WHAT TO DO.
Output the full listing again without altering anything.

++++

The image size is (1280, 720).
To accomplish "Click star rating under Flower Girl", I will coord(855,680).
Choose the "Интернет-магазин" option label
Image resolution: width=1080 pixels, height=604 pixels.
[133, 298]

++++

EXERCISE RESULT.
The image size is (1280, 720).
To accomplish "Click star rating under Flower Girl", I will coord(855,680).
Choose the "Интернет-магазин" option label
Image resolution: width=1080 pixels, height=604 pixels.
[133, 298]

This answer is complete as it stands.